== ФРАГМЕНТ ТЕКСТА ==
****************

Окладчики оставались в своем звании и после отъезда думного человека. Дела было у них достаточно: надо было зорко смотреть, чтобы «земля из службы не выходила»; всегда были вотчины, находившиеся, за смертью всех мужчин в семье, во владении матерей, жен, сестер и дочерей умерших; были несовершеннолетние вотчинники – дети; вдовам и малолетним сиротам оставлялись «на прожиток» известные части поместий их мужей и отцов, если за ними не значилось вотчин; с таких прожиточных поместий и вотчин полагались особые «даточные люди» из холопов и крестьян; на обязанности окладчиков лежало разобрать, сколько с каждого из таких владений следует даточных, как их вооружить, снабдить запасом и т. п. Окладчиков служилые люди выбирали из наиболее заслуженных и состоятельных в своей среде; за своих излюбленных людей ручались все кругом пред правительством, взимая на себя все протори и убытки, какие недобросовестный окладчик может нанести государевой службе и казне.

****************

== ЗАДАНИЕ 1 ==
Процитируйте из листинга всё подряд, начиная со строки, где есть «This screenshot has height=788, width=1512.», и до строки с «Action: 1484,35» включительно. Картинки в ответ не включайте.

== СОХРАНЁННЫЕ ДАННЫЕ ==

****************

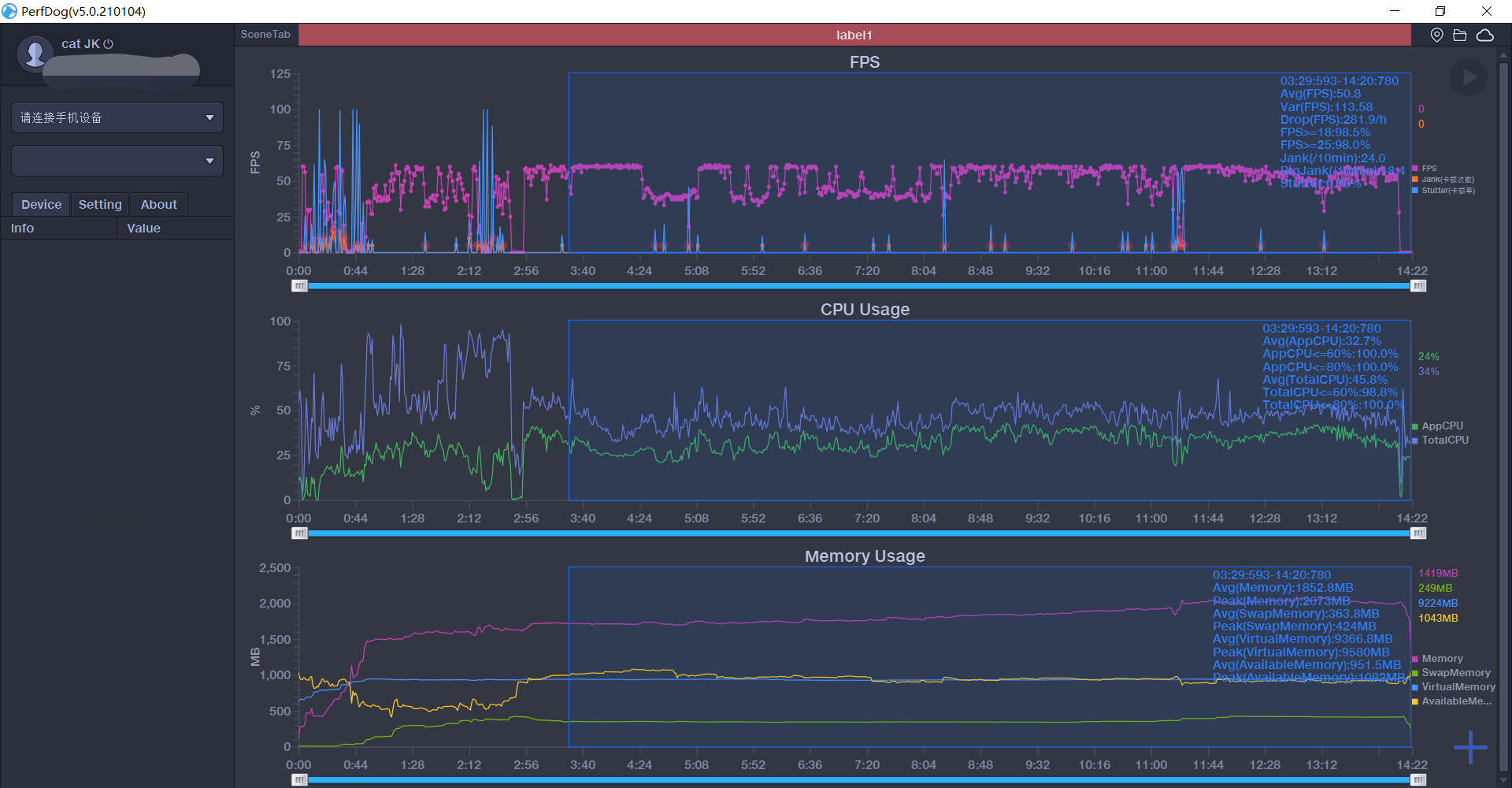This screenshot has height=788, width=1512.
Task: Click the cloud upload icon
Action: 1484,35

****************

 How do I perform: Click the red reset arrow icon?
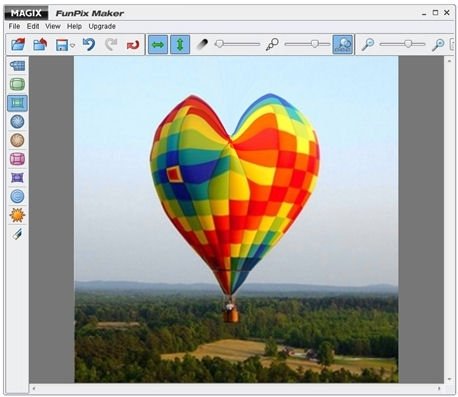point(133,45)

****************

== ЗАДАНИЕ 2 ==
Выведите целиком отрывок об окладчиках, ничего в нем не меняя.

== РЕЗУЛЬТАТ 1 ==
This screenshot has height=788, width=1512.
Task: Click the cloud upload icon
Action: 1484,35

== РЕЗУЛЬТАТ 2 ==
Окладчики оставались в своем звании и после отъезда думного человека. Дела было у них достаточно: надо было зорко смотреть, чтобы «земля из службы не выходила»; всегда были вотчины, находившиеся, за смертью всех мужчин в семье, во владении матерей, жен, сестер и дочерей умерших; были несовершеннолетние вотчинники – дети; вдовам и малолетним сиротам оставлялись «на прожиток» известные части поместий их мужей и отцов, если за ними не значилось вотчин; с таких прожиточных поместий и вотчин полагались особые «даточные люди» из холопов и крестьян; на обязанности окладчиков лежало разобрать, сколько с каждого из таких владений следует даточных, как их вооружить, снабдить запасом и т. п. Окладчиков служилые люди выбирали из наиболее заслуженных и состоятельных в своей среде; за своих излюбленных людей ручались все кругом пред правительством, взимая на себя все протори и убытки, какие недобросовестный окладчик может нанести государевой службе и казне.